2): This is all based on the US implementation of MPDS as it was developed for and is implemented in the American 9-1-1 system where the following is true: The first number, the determinant, gives basic type of response (17 - falls, 21 -Haemorrhage) The letter indicates priority, given as Alpha through Echo with Alpha being lowest priority (I gotta hangnail) and Echo for eminent death (Blood is shooting out of his neck in pulses) and the occasional Omega for Obvious DOA (Ummm where's the head that goes with this body). Finally the last number, the modifier, serves to provide more information about what kind of call the crew is running to (He fell out of his chair, he fell down the stairs, he was skydiving and his parachute didn't open).
3): I am not now, nor have I ever been employed by a developer or provider of MPDS systems, either software or card based, but I have worked on implementing and supporting systems that integrate with said MPDS systems.
4) All situations are different and I'm not an expert (but I have stayed in a Holiday Inn Express) and you should consult more qualified persons before taking anything listed here (or anywhere else, for that matter) as the gospel truth. If you do use what I say for anything in a production environment and haven't paid for said advice, all I will guarantee is that I will stand back at a safe distance and laugh at you when it all goes tits-up.

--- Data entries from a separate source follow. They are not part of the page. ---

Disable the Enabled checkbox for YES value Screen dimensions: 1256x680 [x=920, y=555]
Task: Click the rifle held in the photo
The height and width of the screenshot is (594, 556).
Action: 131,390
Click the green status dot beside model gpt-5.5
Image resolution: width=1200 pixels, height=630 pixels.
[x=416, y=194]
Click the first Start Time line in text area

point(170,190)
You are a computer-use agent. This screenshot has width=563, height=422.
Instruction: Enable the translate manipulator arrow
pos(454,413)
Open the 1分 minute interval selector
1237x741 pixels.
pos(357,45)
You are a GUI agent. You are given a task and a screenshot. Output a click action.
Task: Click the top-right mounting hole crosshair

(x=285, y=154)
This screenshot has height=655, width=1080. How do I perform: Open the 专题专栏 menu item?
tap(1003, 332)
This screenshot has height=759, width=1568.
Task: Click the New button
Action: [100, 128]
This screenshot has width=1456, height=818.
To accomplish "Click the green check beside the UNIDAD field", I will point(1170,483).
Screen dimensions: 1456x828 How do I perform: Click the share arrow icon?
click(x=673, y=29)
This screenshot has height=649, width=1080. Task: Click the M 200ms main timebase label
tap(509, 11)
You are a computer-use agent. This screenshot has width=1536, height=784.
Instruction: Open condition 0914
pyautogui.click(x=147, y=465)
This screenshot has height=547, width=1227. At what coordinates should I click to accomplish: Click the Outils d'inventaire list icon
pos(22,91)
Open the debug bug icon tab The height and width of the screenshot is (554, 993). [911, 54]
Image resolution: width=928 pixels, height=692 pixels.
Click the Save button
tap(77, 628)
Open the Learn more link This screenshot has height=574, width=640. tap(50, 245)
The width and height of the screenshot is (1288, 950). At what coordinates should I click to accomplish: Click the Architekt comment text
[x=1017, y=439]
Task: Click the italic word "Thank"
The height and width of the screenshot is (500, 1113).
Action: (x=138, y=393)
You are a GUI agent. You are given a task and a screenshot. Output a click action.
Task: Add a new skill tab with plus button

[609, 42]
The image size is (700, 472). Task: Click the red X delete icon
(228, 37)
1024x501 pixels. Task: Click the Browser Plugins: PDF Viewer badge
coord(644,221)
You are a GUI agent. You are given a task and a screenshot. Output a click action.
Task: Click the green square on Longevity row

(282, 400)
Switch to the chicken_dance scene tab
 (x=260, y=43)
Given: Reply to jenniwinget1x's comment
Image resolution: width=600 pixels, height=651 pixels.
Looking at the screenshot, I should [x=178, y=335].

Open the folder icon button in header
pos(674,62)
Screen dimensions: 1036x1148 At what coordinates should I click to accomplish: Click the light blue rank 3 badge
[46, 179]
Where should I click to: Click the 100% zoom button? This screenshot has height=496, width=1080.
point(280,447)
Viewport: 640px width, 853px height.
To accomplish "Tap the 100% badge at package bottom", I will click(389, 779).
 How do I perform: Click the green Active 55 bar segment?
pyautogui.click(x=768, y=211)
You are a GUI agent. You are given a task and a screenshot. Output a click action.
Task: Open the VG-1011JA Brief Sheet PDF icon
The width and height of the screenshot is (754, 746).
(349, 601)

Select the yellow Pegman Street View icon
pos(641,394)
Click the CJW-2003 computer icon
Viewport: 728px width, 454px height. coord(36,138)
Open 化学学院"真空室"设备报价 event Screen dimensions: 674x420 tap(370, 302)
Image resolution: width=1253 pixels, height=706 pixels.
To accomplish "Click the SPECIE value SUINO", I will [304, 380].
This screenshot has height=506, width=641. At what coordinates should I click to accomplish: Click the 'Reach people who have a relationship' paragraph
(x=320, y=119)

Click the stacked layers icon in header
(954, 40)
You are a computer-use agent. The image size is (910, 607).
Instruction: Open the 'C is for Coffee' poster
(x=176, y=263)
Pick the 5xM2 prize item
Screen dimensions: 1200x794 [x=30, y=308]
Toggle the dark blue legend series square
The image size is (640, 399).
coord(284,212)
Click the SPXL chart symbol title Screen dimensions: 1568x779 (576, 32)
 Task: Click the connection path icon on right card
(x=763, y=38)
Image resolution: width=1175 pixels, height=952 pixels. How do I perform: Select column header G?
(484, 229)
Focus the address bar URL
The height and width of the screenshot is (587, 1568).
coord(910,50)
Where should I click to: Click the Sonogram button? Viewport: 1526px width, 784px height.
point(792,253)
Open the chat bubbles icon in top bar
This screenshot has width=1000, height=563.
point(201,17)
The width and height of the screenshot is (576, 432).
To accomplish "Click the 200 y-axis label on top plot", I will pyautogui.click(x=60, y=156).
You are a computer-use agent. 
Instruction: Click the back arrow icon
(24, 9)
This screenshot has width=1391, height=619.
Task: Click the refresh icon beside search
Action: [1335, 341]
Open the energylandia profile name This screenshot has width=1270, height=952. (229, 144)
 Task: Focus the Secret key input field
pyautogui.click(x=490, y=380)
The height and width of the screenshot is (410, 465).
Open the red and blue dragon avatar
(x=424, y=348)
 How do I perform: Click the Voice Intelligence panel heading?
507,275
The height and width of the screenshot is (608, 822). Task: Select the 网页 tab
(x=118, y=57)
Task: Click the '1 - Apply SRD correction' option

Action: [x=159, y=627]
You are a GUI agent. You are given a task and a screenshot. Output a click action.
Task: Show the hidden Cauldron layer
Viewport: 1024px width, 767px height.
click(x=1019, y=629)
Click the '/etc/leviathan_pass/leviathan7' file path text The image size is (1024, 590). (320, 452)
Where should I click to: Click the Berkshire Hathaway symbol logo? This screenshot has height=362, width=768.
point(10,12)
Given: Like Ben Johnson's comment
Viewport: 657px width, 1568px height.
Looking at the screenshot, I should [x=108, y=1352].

Comment Re:My view.. (Score 4, Interesting) 189

I worked as an intern for a municipal government IT department a while back, and had to do a site visit to a water filtration/pumping station. While I was there, I wandered down to one of the areas where the machines were that ran the pumps, valves, and other sundry devices. I found the workstation where two computers had been installed, one on the network to allow employees access to email, the intranet, and the internet. Beside it was another computer, which controlled the SCADA system for the plant and had root access to the entire city's water and sewer SCADA system. The plant manager assured me that they were totally seperate, and never the two should mix. Well, imagine my shock and surprise when I walked past the desk and tripped over a bright yellow patch cable that ran from the second (standby) network card into a small hub, that also fed the public terminal and then went to the internet port on the wall. I made a few notes, checked a few log files, then went and told the manager that the hub had to go and went back to the main IT office and reported. The answer I got? "So what? What could someone do with that?" As a demonstration, I took my noted, typed a few commands, and put a few nice words on top of the Wunderware logo on the terminal, then told the plant manager, who was still saying this was impossible, to check the screen. Turns out, an employee in the plant decided it was too much trouble to go between the computers, took the hub from a conference room upstairs, and made the connection. I wonder what might have happened if I opened that Cl2 valve or maybe closed a high pressure sewage line at the treatment facility? The weakest link in these systems is not the SCADA systems themselves, so to speak, but the people that use them daily, and managers that don't bother to look at the equipment on a regular basis, just to make sure it still looks like that nice drawing in the office.